(Stored items)
:::

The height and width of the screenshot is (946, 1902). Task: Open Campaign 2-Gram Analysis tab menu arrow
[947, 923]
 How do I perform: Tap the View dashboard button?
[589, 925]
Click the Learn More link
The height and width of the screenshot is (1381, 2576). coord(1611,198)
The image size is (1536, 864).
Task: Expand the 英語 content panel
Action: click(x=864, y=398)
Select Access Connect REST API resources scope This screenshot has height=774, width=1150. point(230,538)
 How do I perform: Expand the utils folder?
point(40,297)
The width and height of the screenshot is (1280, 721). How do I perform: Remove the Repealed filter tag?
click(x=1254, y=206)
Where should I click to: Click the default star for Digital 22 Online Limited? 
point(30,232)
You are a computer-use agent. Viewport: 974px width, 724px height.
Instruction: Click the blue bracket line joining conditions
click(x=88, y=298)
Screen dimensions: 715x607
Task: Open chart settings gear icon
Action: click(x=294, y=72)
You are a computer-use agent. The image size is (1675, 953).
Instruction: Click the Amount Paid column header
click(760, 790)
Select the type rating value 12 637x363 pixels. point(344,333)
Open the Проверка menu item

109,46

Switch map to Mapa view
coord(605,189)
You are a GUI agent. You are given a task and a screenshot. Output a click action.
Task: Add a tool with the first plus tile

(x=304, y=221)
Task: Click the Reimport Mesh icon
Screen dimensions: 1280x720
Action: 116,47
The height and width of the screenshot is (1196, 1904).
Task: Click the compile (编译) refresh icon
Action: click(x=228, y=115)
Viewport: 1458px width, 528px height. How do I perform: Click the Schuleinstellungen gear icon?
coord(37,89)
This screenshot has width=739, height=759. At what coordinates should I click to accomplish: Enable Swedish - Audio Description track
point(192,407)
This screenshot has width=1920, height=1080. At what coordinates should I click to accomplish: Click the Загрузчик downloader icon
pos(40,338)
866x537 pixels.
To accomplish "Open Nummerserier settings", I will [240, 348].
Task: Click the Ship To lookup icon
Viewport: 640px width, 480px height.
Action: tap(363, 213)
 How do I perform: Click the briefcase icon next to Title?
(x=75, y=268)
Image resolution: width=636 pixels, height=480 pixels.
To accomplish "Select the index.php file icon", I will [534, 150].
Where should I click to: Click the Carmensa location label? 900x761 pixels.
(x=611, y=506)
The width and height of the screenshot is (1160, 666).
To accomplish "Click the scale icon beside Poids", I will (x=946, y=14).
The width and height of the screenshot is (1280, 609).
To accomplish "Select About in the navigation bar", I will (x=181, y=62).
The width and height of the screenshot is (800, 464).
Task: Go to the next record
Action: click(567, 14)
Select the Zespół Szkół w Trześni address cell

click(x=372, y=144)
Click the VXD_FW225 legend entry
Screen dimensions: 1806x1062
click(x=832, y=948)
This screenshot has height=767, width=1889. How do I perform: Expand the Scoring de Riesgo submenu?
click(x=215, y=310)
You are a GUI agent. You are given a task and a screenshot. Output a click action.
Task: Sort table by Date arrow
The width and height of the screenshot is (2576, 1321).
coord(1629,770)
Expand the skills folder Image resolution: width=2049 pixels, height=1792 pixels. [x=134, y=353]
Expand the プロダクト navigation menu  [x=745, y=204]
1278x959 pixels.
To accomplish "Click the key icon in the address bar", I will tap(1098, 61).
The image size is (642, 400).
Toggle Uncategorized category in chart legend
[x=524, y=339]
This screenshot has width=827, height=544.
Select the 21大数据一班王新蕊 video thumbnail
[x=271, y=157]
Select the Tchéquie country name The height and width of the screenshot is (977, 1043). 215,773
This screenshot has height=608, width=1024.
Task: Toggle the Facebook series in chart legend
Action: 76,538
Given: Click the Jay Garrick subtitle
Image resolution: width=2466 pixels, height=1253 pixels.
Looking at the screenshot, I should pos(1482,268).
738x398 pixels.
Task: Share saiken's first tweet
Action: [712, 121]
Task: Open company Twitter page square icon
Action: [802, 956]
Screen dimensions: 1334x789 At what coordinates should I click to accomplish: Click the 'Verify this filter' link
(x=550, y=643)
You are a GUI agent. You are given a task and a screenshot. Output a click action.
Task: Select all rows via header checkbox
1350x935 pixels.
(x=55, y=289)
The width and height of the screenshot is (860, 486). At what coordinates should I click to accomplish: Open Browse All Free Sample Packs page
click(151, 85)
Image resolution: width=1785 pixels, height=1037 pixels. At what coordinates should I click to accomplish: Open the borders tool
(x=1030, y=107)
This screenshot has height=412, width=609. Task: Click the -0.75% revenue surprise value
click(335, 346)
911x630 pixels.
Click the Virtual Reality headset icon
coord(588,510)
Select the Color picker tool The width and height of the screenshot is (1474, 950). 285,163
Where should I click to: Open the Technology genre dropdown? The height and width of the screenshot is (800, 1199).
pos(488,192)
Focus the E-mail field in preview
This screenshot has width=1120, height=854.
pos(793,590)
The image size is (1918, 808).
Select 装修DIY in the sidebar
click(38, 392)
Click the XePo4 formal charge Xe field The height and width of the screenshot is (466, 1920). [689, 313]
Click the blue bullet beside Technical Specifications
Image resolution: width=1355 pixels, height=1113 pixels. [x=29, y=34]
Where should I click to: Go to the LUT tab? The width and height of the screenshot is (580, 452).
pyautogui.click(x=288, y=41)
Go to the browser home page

:::

▸ Exercise objective
Reproduce the entries above verbatim, from the line with "866x537 pixels." to the line with "will (x=946, y=14).", including both of those lines.

▸ Finished exercise
866x537 pixels.
To accomplish "Open Nummerserier settings", I will [240, 348].
Task: Click the Ship To lookup icon
Viewport: 640px width, 480px height.
Action: tap(363, 213)
 How do I perform: Click the briefcase icon next to Title?
(x=75, y=268)
Image resolution: width=636 pixels, height=480 pixels.
To accomplish "Select the index.php file icon", I will [534, 150].
Where should I click to: Click the Carmensa location label? 900x761 pixels.
(x=611, y=506)
The width and height of the screenshot is (1160, 666).
To accomplish "Click the scale icon beside Poids", I will (x=946, y=14).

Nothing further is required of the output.